### Input records
- Opening Delimiter -

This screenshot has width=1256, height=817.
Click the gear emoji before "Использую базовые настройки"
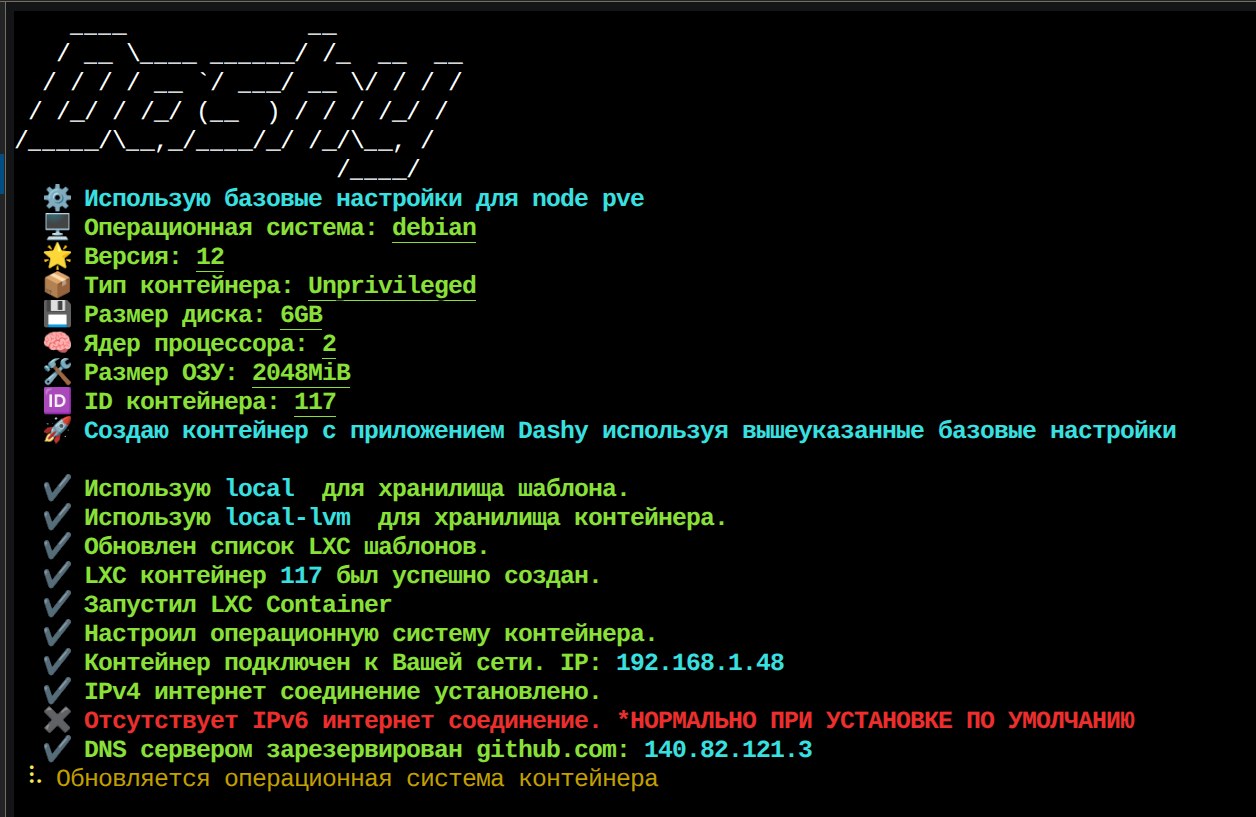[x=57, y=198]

- Closing Delimiter -
- Opening Delimiter -

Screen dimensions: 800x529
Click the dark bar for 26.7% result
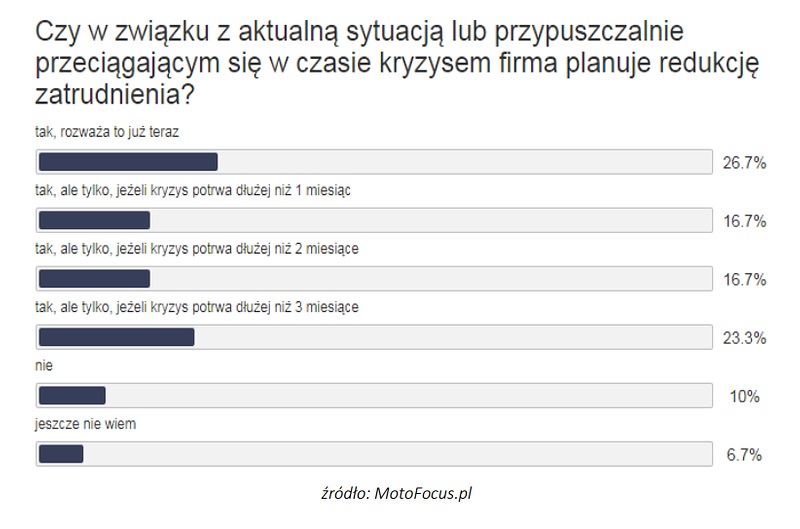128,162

- Closing Delimiter -
- Opening Delimiter -

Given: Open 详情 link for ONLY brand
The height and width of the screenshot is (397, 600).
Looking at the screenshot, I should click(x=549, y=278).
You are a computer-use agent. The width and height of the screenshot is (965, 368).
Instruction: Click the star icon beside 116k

- Closing Delimiter -

### Exercise objective
Look through the entries above and quote exactly the lines from the line with "You are a computer-use" to the line with "Instruction: Click the star icon beside 116k", counting both of those lines.

### Solved exercise
You are a computer-use agent. The width and height of the screenshot is (965, 368).
Instruction: Click the star icon beside 116k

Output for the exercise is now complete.